**INPUT**

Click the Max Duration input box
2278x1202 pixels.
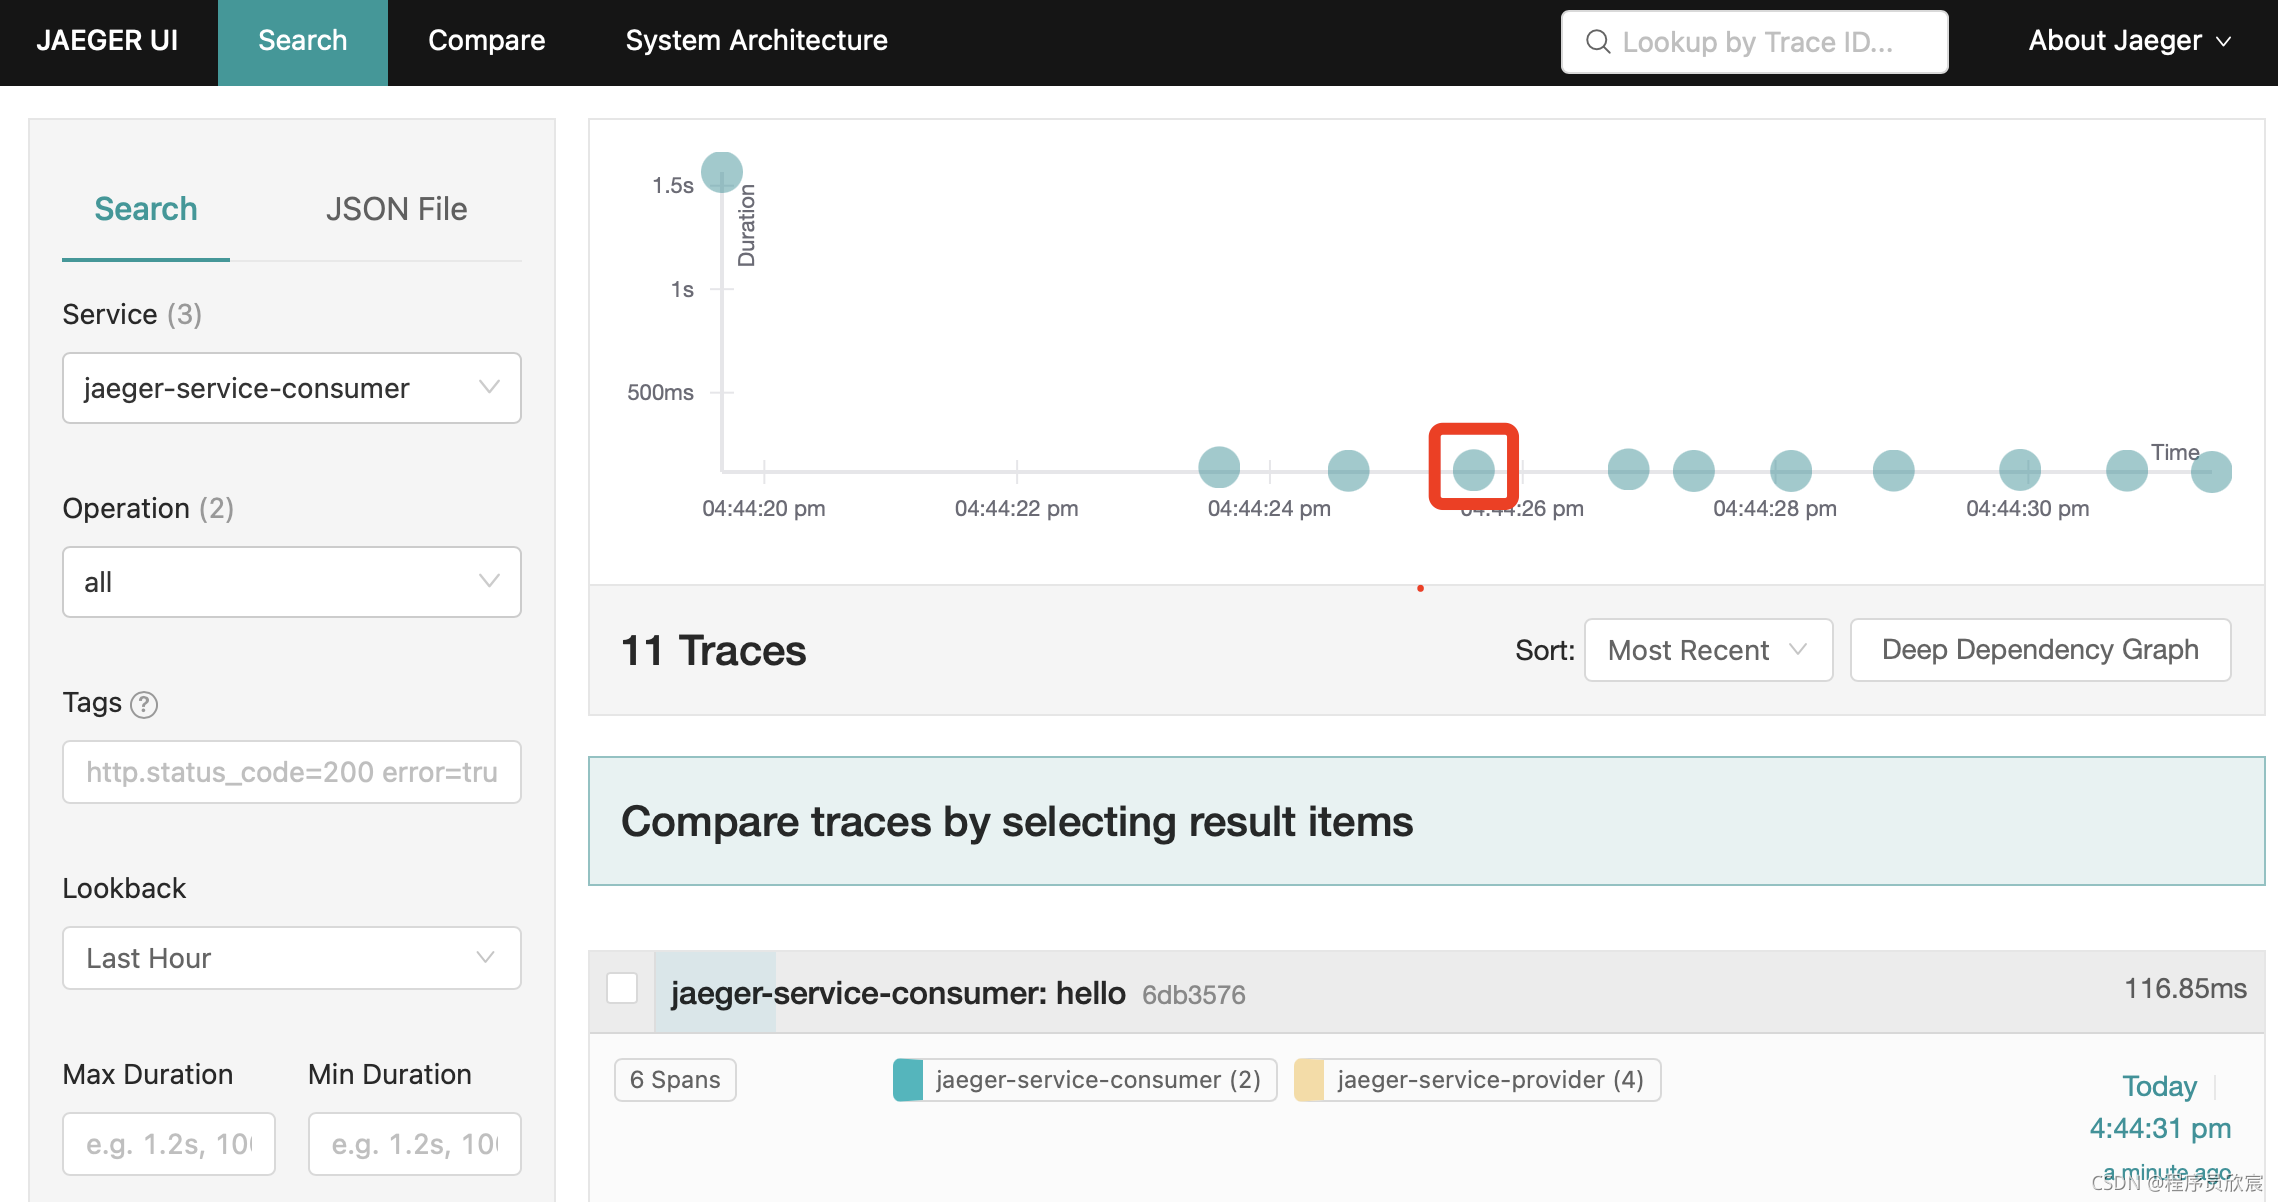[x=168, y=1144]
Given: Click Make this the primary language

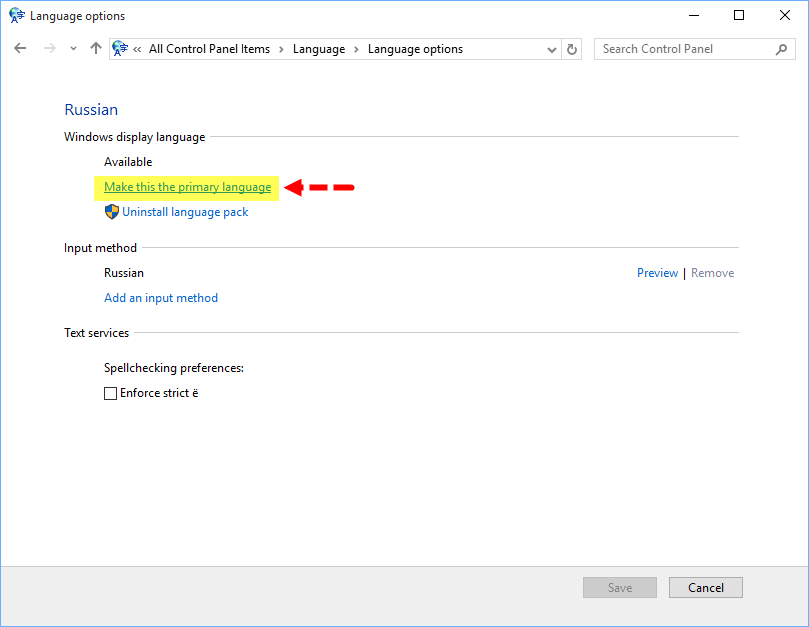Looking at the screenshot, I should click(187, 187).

**JOB**
Copy every row above word for word, leaving out the pictures.

**SOLUTION TO THIS PROBLEM**
Click the Max Duration input box
2278x1202 pixels.
[x=168, y=1144]
Given: Click Make this the primary language

Looking at the screenshot, I should click(187, 187).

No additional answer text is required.